***** Entries shown

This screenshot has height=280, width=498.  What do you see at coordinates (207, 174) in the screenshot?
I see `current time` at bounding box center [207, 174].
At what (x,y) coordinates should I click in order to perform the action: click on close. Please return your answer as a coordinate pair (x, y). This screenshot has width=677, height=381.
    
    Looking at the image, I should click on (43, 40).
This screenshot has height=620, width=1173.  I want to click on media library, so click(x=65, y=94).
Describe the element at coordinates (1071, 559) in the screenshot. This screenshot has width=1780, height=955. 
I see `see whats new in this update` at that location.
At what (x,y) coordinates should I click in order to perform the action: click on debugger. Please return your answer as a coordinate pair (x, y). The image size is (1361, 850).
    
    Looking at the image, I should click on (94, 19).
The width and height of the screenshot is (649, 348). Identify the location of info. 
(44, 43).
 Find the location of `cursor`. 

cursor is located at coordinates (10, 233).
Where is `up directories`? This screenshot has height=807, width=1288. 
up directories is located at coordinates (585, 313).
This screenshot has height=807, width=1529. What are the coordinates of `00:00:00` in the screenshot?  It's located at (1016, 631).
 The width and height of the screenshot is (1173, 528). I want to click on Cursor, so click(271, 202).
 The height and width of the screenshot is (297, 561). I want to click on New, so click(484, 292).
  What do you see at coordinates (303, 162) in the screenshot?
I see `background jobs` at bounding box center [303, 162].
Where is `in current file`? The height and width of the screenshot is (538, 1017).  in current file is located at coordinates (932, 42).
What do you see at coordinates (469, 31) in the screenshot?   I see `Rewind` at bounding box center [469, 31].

**********

> **Stated task**
Count the lines of the items above that contain the word "height", and give only the number.

> **Answer to the problem**
10